Questioned in Parliament later over two of Rudd’s staffers turning their backs on Brendan Nelson during his inadequate, typically miserly and patronising speech wherein he attempted vainly to absolve the government from responsibility for the Stolen Generation, Kevvie insisted the staffers apologise. Why apologise for shunning a bigot with a track record like Nelson’s (recall his woeful attempts at improving Aboriginal health when he was Health Minister)? So Kevve can insist on a sorry from everyone – he has a boat to keep afloat.

For the record, we here are sorry … very sorry and look to the day when an apology is extended for the seizing of Australia and the specious imperial Terra Nullius justification. Let the healing begin and we all live with the land sustainably in peace.

A Swing to the ABC

Kerry O’Brien’s delightful gaffe that there was ‘a swing to the ABC’ in Bennelong aroused our elated mirth at the woes of the rodent as the eloquent and lovely Maxine McKew looked poised to take his seat. The presence of the Chaser team in the outer election commentary area and prior interview of a non-committal Craig Reucassel had perhaps influenced his thoughts.

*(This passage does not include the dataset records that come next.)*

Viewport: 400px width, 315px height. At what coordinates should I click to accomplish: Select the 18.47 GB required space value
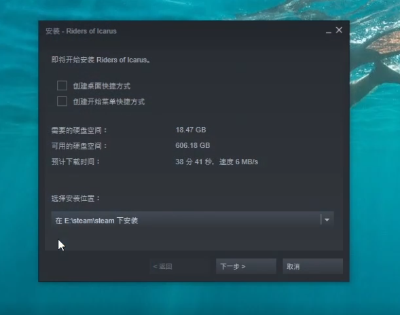tap(191, 130)

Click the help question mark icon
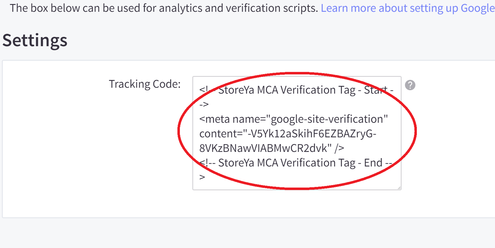pos(410,85)
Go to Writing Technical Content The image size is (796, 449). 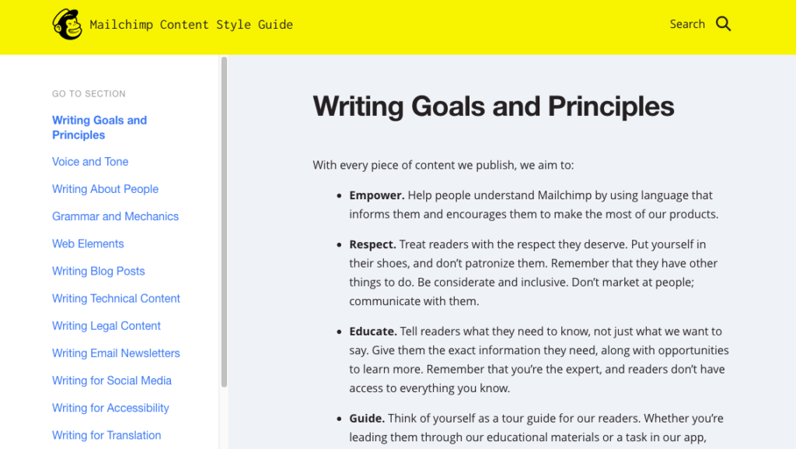coord(116,299)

For the government under Rudd will be certain to attend to the needs of our ailing dear Aunty, debilitated by the mercantilist, corporate media influenced, wowserish rodent pack. Essential to the health of our similarly diseased democracy, our ABC is headed for better days.

Around the nation as the landslide results became clear, the joy was palpable. We were swilling our third bottle of pink champagne by the time Howard belatedly conceded defeat, advertising as he did so from the podium sticker that he was beholden to Sofitel Wentworth, in probable future Lieberal leader, Malcolm Turnbull’s electorate, for their hospitality to his wake. His farewell speech was lengthy, pompous and whiny, the gluttonous prime miniature scraping the barrel for the limelight he has craved to the detriment of his own party.

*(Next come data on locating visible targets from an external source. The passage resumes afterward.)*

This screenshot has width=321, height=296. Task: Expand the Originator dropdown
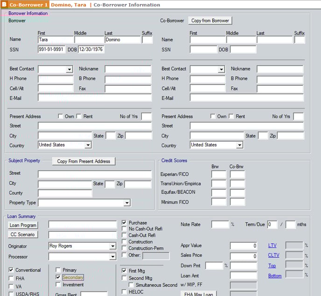[x=112, y=246]
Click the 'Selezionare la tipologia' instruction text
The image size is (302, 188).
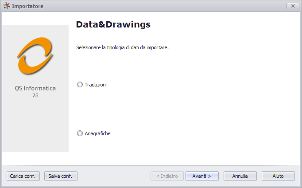[123, 47]
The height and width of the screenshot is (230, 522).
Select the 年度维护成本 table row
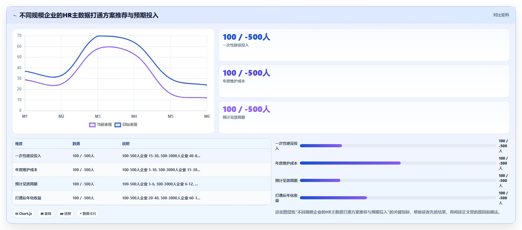[142, 170]
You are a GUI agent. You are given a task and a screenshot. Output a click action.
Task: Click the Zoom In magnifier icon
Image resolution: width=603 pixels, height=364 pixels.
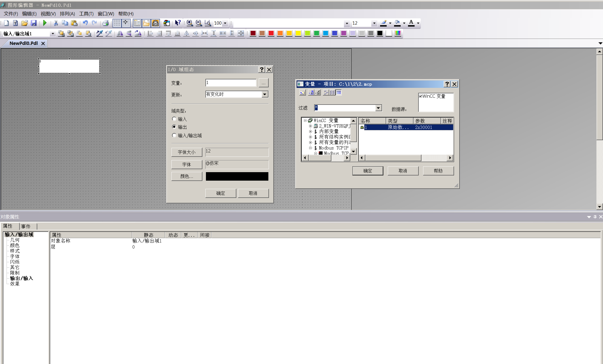tap(189, 23)
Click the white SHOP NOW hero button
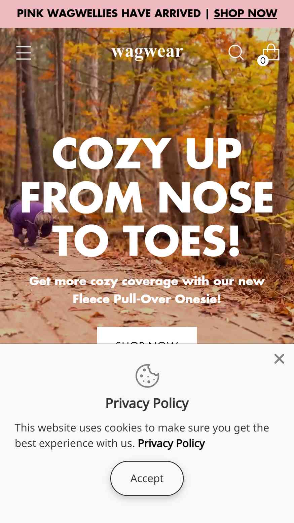The width and height of the screenshot is (294, 523). click(147, 335)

A 6% swing against the Lieberals with the loss of 26 seats so far and Howard likely to lose Bennelong mean the wolves will be feasting on dwarf carcass for some time. 88 Labor seats are predicted at this stage. We are pleased that Fringe readers were perspicacious, with 82% polling Team Rodent would lose.

Good riddance, little Johnny, and may you slink away from public life completely, not to reemerge in the form of a vocal statesman like your more admirable counterpart, Malcolm Fraser. And farewell, Costello, always a bridesmaid and never a bride, your career tainted by rodent droppings and a general lack of guts and ambition. We will never forget how you sold off Whorestralia’s gold reserves BEFORE the gold boom, or removed capital gains tax for foreign investors whilst offering no such relief to us locals.

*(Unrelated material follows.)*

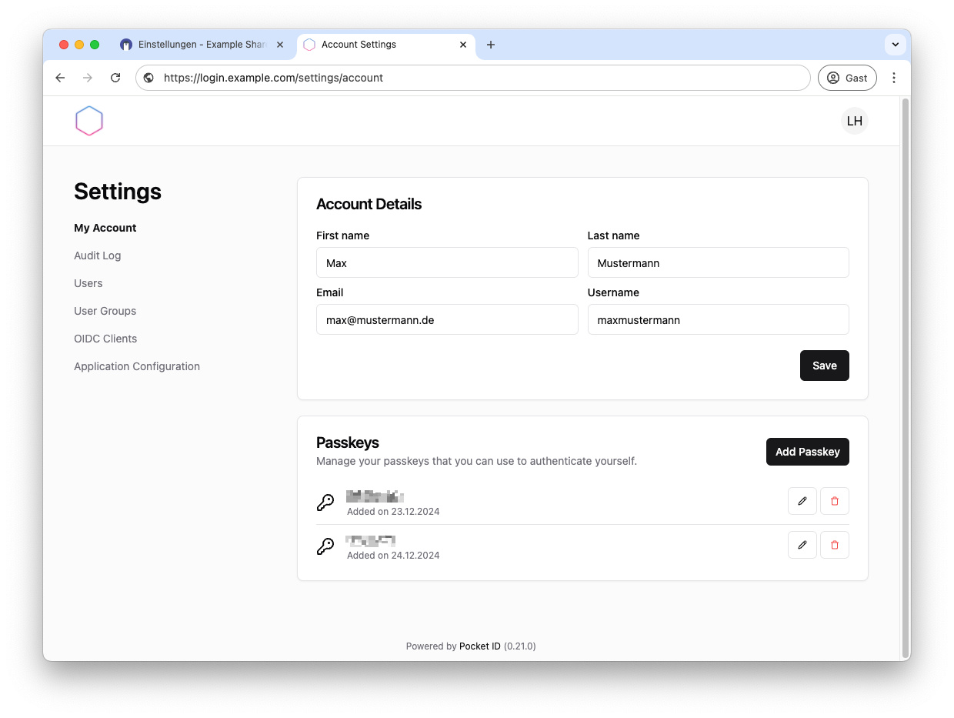This screenshot has height=718, width=954.
Task: Edit the first passkey name
Action: [802, 501]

Rudd’s victory address was littered with painful slogans, directed at the average yob who will today be examining their assets and debts in light of more imminent interest rate rises. Yet at least, Whorestralia can now revel in the fact that we can as a nation participate in enlightened ventures like the signing of the Kyoto treaty, removing our soldiers from Bush’s sordid Iraq debacle and repairing the public health and education sectors. All worthy of foregoing tax bribes for!

The restoration of Whorestralian workers’ protections and rights may have to wait till next July, when the Senate will fall to a Labor majority, though we would not be surprised if the some of remnants of the imploded Lieberals turn tail on their former dearly beloved dwarf leader’s draconic industrial policies.

Good luck to you, Kevvie … and keep the light shining. Breathing multiple sighs of relief, we won’t have to leave the country in disgust after all.